Closed tomicakorac closed 8 years ago
Hi,
Yes, it's possible to change the directory name while keeping in sync with Transifex: http://docs.transifex.com/developer/client/config#language-map
Anyway, is it a good idea to rename it? Or is it better to keep the current name and to update the router?
According to this RFC (2.2. Reserved Characters) it's a reserved character, like :
and '/' and shouldn't be used for anything other than their specified method, which in this case is denoting a user under a domain.
Seeing as that's not how we're using it, aliasing sr_Ijekavian
seems to be the recommended way to go.
That does sound like the way to go. I would just suggest, while we're at it, that we lose the capitalization, especially since it will be a part of a URL, and make it sr_ijekavian
For now, we were keeping capitalization in locale names (e.g. en_US
). So we should keep it for this locale too.

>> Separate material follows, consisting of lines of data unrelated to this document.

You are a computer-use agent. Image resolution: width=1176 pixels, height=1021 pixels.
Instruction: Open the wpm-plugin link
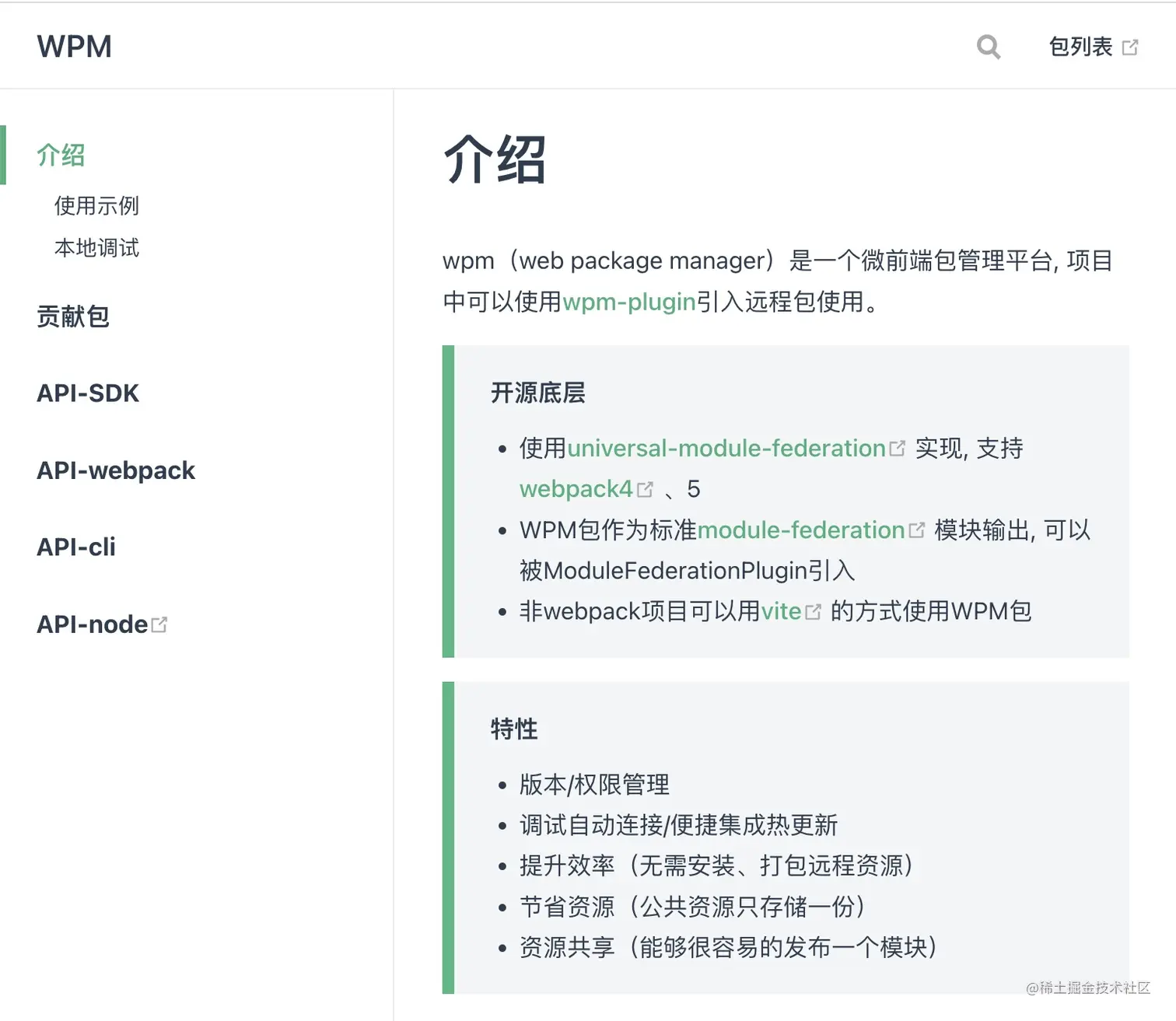point(629,301)
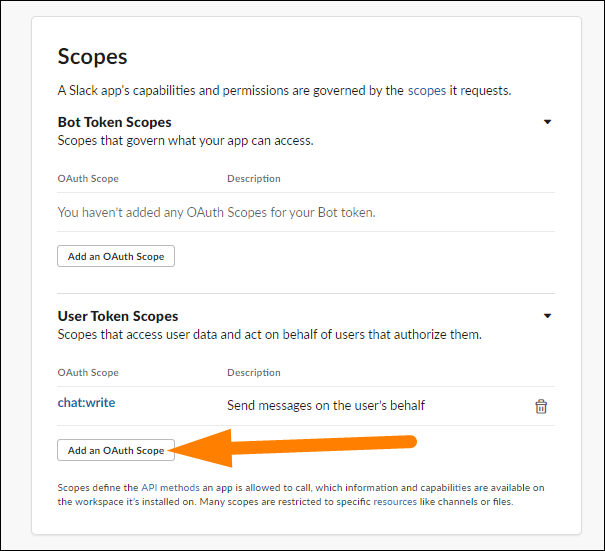
Task: Open the "resources" link in the footer note
Action: pyautogui.click(x=395, y=501)
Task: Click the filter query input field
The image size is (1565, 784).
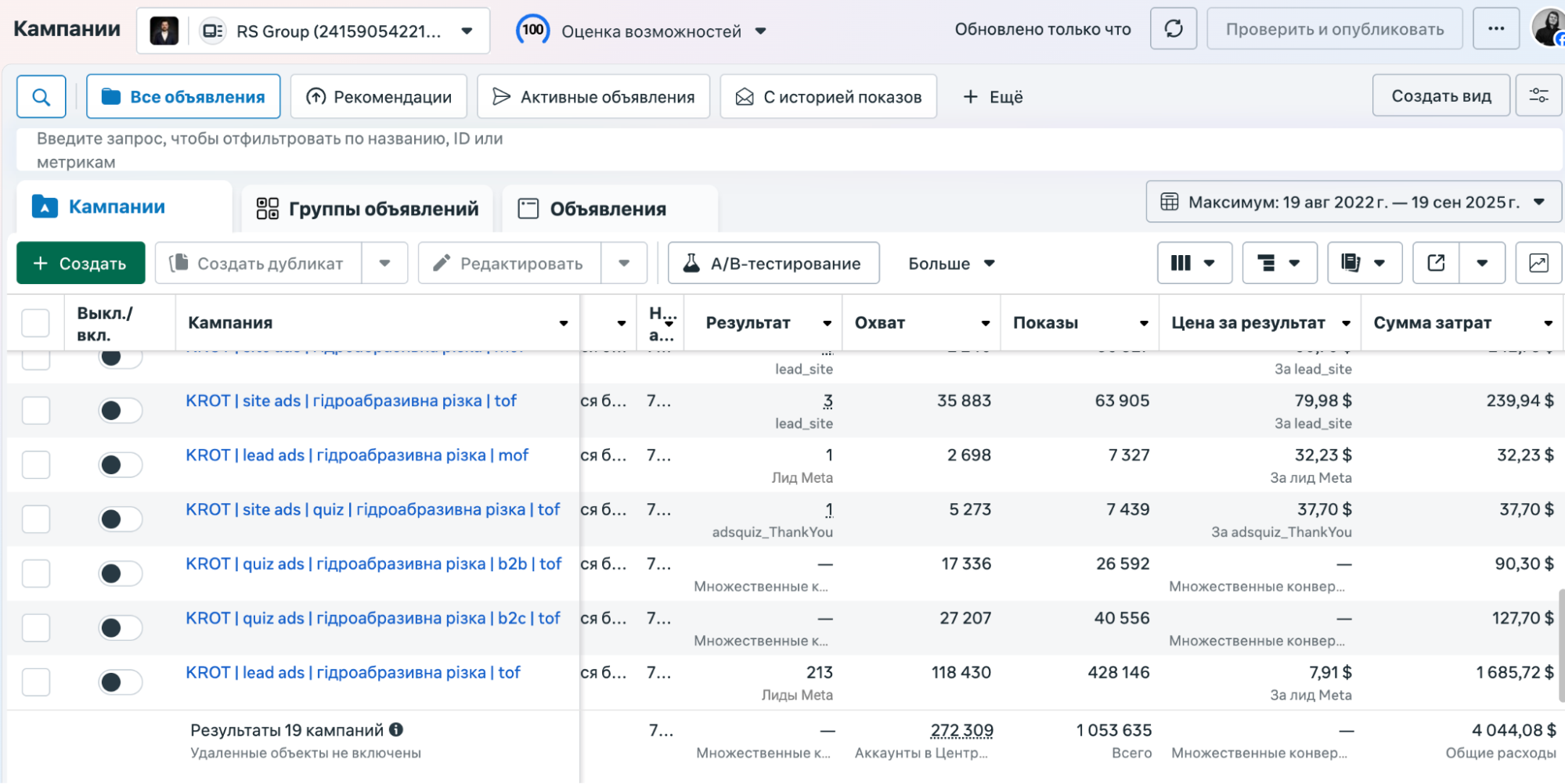Action: click(548, 149)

In case of the regional mark, such as _US, _GB, _DE, _FR etc. in my opinion, we're not talking about capitalization, but rather abbreviations, which is not the same as the capital initial letter only, especially because Ijekavian is a dialect, and not a territorial determinant. I would agree to have it in all caps if it was an abbreviation, e.g. _IJE, but in this case, if the parental language code is in small letters, I think the dialect should also be in small letters, also when we have in mind that it would be used in a web address.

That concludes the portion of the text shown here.